[Data shown]

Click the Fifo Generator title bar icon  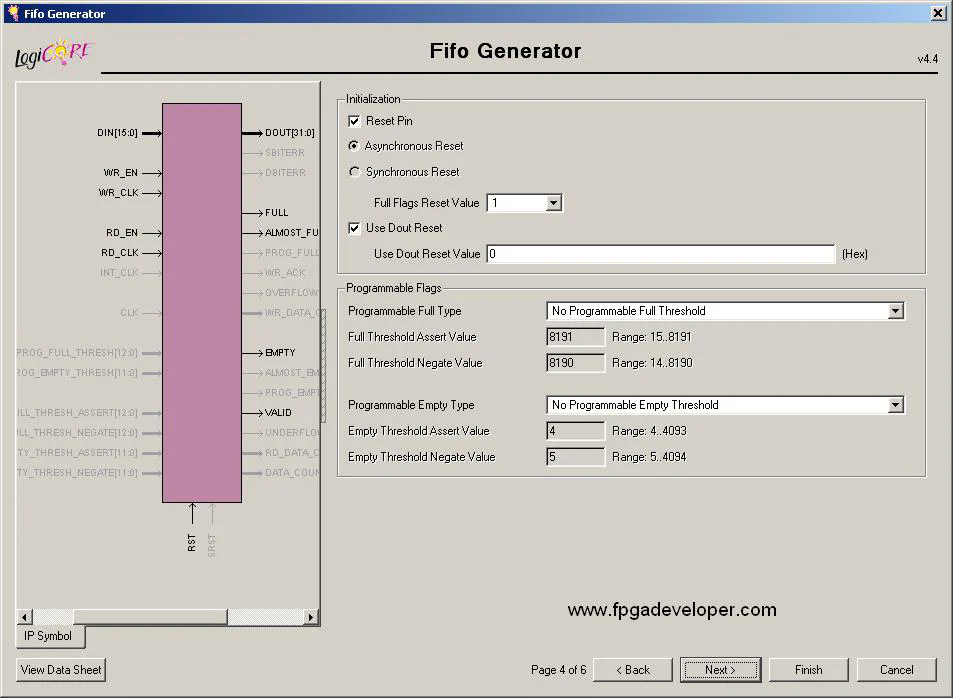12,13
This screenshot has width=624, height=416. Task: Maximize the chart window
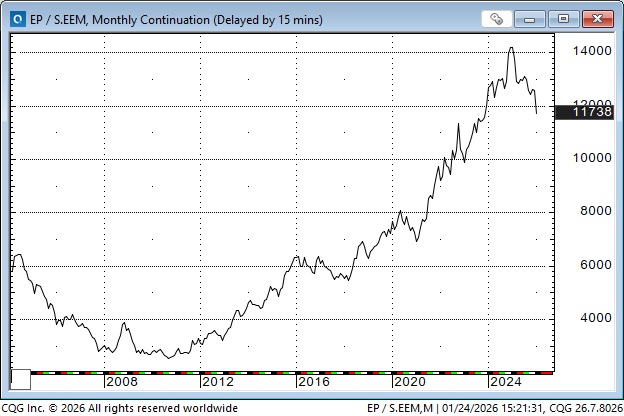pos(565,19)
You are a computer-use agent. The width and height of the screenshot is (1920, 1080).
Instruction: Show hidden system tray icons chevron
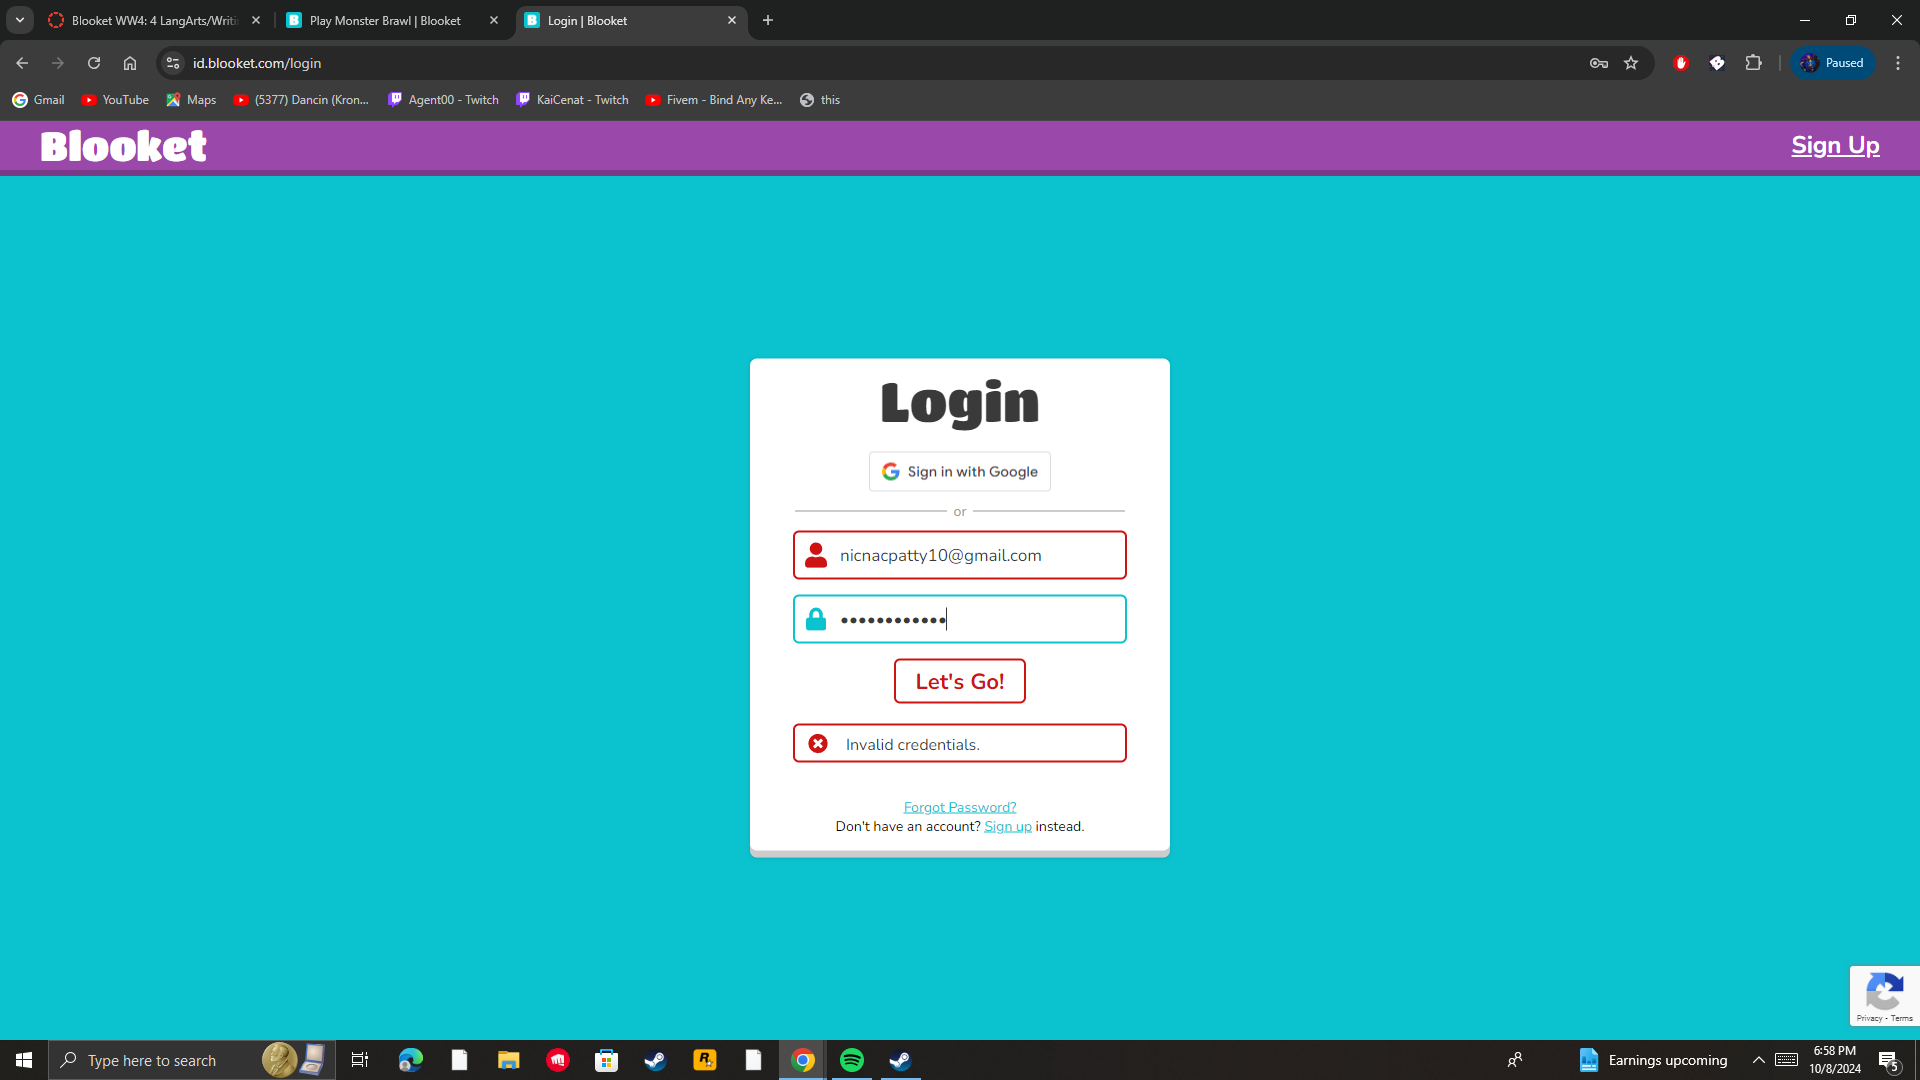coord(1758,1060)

[Work to be completed]
The lines from the one containing "Instruction: Show hidden" up to and including the last line of the material above are to be given again exactly; any pictures are dropped.

[Written response]
Instruction: Show hidden system tray icons chevron
coord(1758,1060)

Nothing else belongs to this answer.